For future reference, here is my checklist of common issues to check for on new PCBs. Doing everything here won’t guarantee success, but it will prevent embarrassment.
For the Schematic Capture:
- Make the project first of a piece of Veroboard – A working circuit is a great place to start from.
- Capture the Schematic using your layout package.
- Place circuit blocks logically.
- Liberally use text blocks to describe circuit blocks.
- Double check power connections are where they should be.
- When doing your PCB layout – label external switches and potentiometers with their function on the ‘Value” field – This field is displayed on the Front and Rear FAB layers, and ensures that you place external components where you expect them on the board- It makes it hard to confuse D2 and D3, when D2 is +12V LED and D3 is Power Enable LED.
- Capture component packages and supplier part numbers at the Schematic stage – that makes the board layout easier.
For the PCB layout:
- Obtain all of the components before you start doing the layout. Component footprint errors are easy to make, and the professionalism of tools like KiCad provides a false sense of security that its all ok.
- Identify the size of the board, and use the PCB edges layer to bound it. Double check it is correct.
- When placing components – start with the user interface parts – Potentiometers, Switches, LEDs, Sockets – Lay them out on a coarse, uniform grid. then lock them in place. There is nothing more frustrating than a row of sockets with one 0.5mm to the left of the others.
- Place the rest of the components in a neat, logical layout – focusing on proximity to their active controls. Bypass capacitors go beside the component they are bypassing.
- layout power connections – Big, fat traces are your friend here.
- layout signal lines.
- Clean up silkscreens to make them logical and neat – all component labels in the same direction etc.
- Do a final Design Rule Check to make sure you have not passed a track too close to a pad or something like that.
- Double check the board size.
The Front Panel:
- Identify the size of the panel, and use the PCB edges layer to bound it.

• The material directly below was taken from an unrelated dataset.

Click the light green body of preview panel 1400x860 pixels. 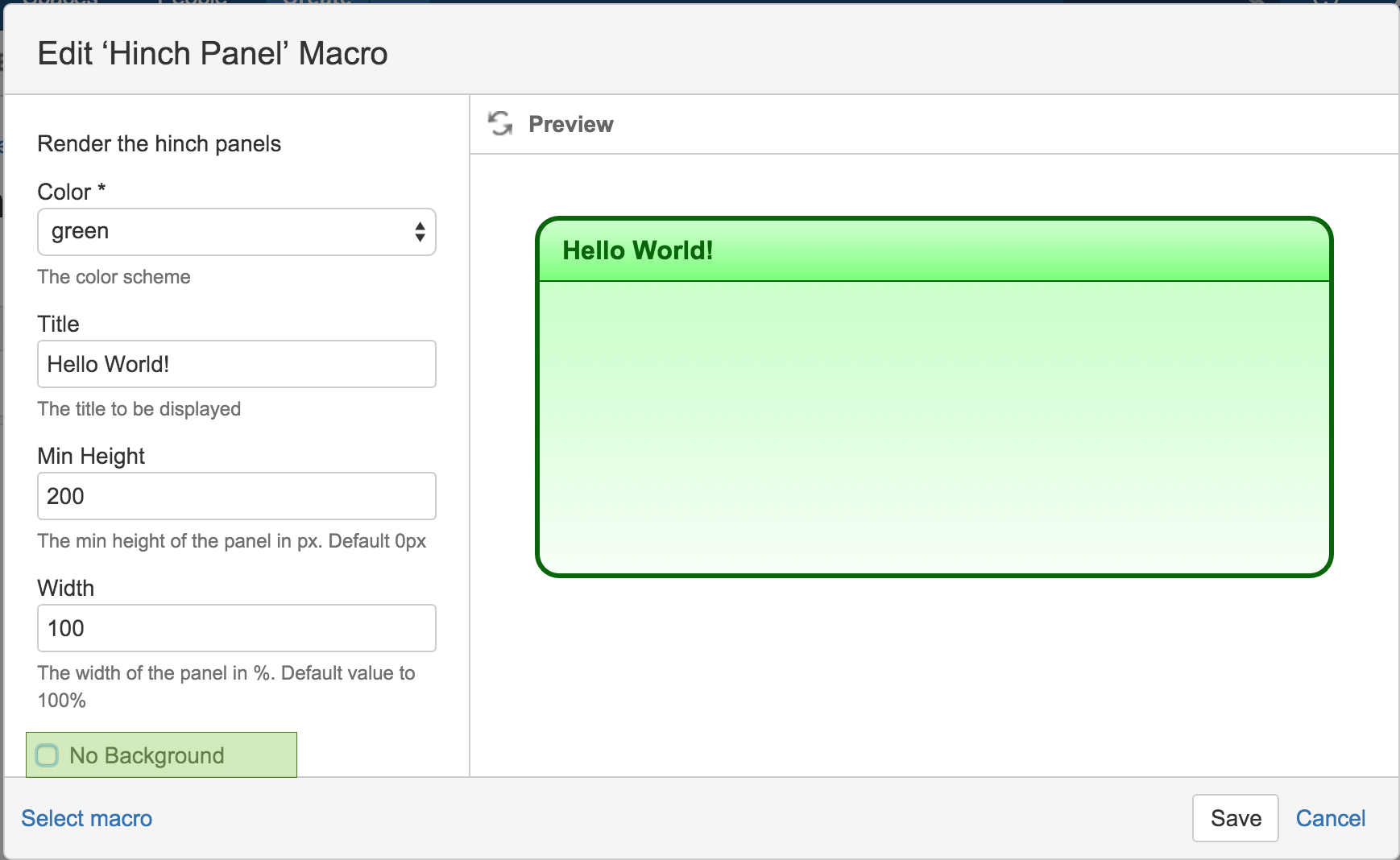click(x=934, y=427)
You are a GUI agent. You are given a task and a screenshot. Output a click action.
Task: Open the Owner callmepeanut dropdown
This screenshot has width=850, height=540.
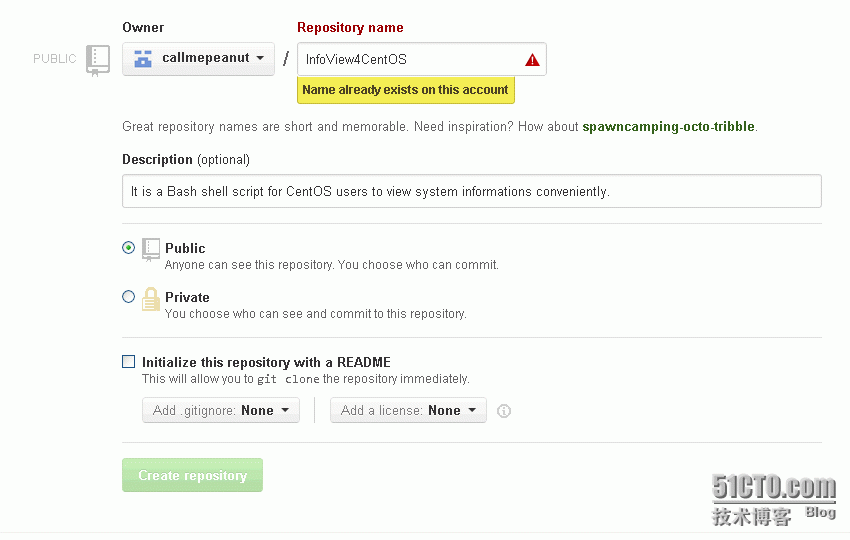198,59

Double check it is correct.
- When placing cutouts for switches, measure shafts with verniers as you go – Don’t assume that they are 6mm.
- Start at the lowest externally accessible component on your PCB and place that on your panel – Ensure you leave enough room below it for the internal PCB to clear any mounting hardware.
- Use that component as a dimensional anchor, and layout all other externally accessible components relative to that.
- Make sure that LED illumination cutouts are blocked out on the top solder paste, top copper, bottom copper and bottom solder paste layers. Otherwise LED light wont make it through the panel.
- Place external mounting holes on the panel.
- Place text and graphics on the panel – double checking component functions.
- Do a 1:1 check plot of the board and panel, and remove any cutouts with an exacto knife. Lay the cutout panel against the PCB and make sure that the components line up.
- Double check components will fit on the check plot without obstruction.
- Double check the final panel size.
If you are fabricating for a large production run, there are issues you need to consider, such as pannelising boards; ensuring you have enough breakaway material around the board to allow Pick and Place assembly; Adding Fiducials for alignment; making solder paste screen layouts, etc. We are not considering these here, so don’t worry.
Save your files and have a sleep or two.
Finally
Have a once over of the board and panel, double checking sizes, placement, etc. Only once you are happy, send the board to the Fab house. Then when the boards come back, assemble and mount the panel, happy in the knowledge that it’s going to be right.